>> start

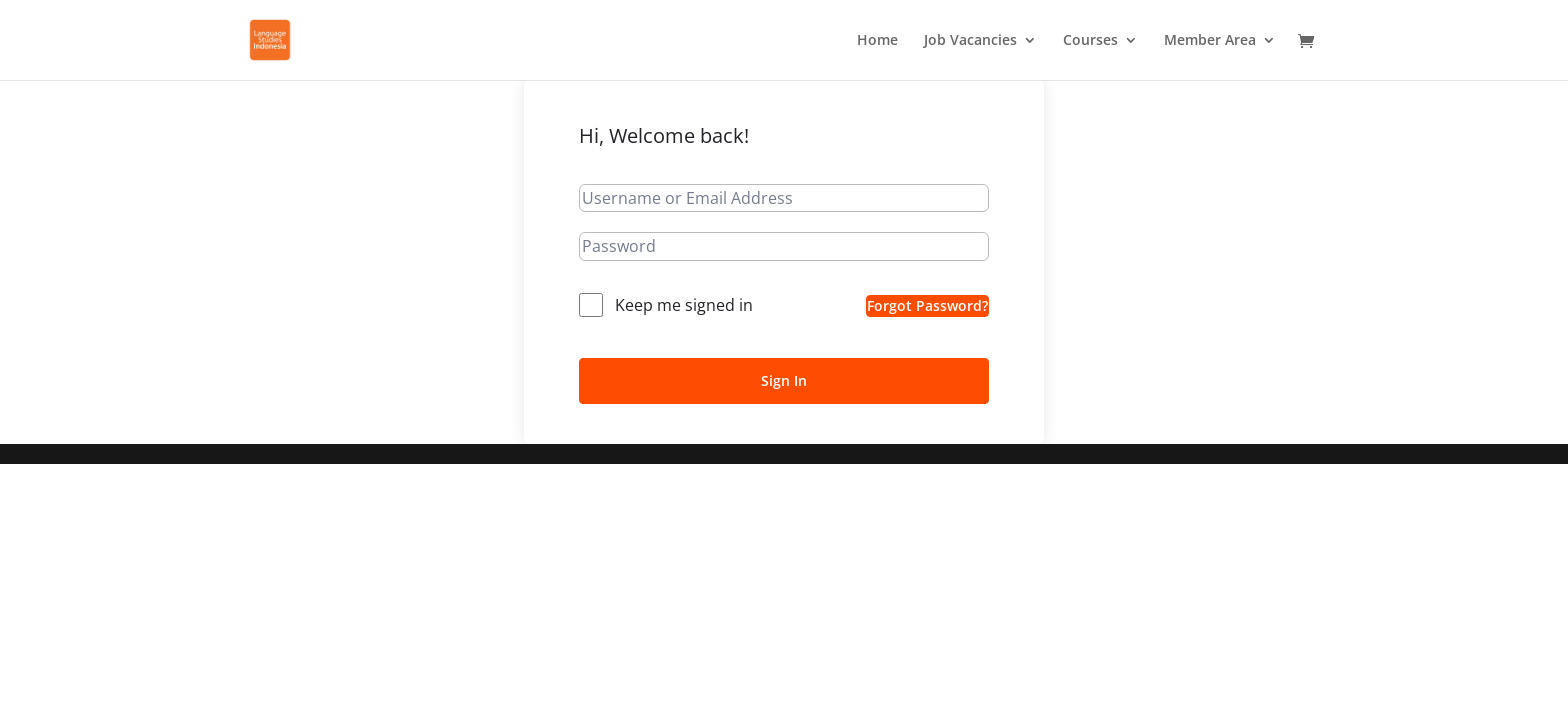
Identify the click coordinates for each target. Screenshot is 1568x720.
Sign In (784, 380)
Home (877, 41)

>> end
>> start

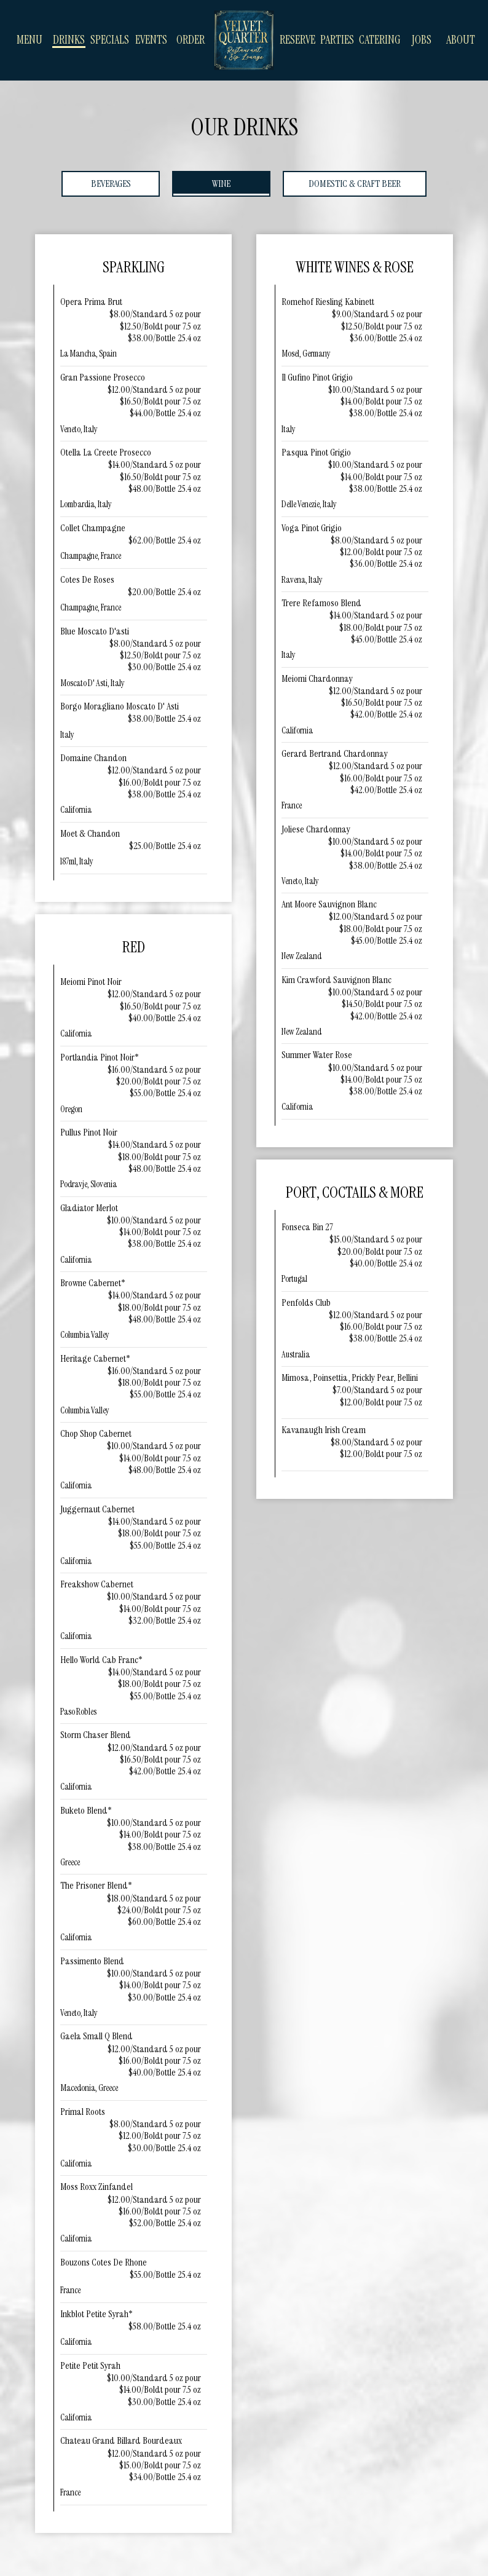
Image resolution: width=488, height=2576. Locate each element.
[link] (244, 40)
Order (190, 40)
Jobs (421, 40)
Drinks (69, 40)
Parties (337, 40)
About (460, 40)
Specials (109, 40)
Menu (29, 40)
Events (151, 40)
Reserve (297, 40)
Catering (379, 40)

>> end
>> start

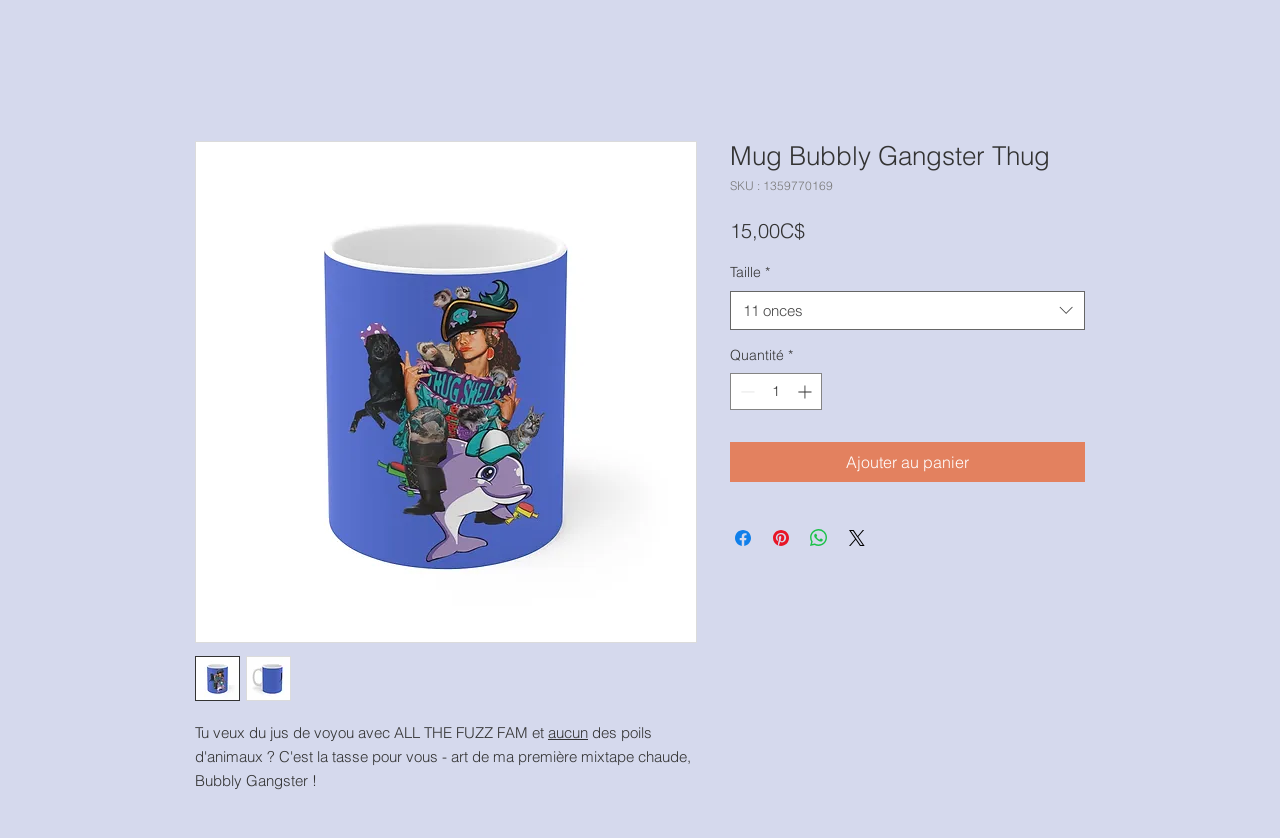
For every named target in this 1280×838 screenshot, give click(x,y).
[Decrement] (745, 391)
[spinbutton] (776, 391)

>> end

_DIRECTION_
Find each line in the records that contains the word "target", and copy those lines out in full.

_TASK SOLUTION_
Identify the click coordinates for each target. Screenshot is 1568x720.
For every named target in this 1280×838 screenshot, give click(x,y).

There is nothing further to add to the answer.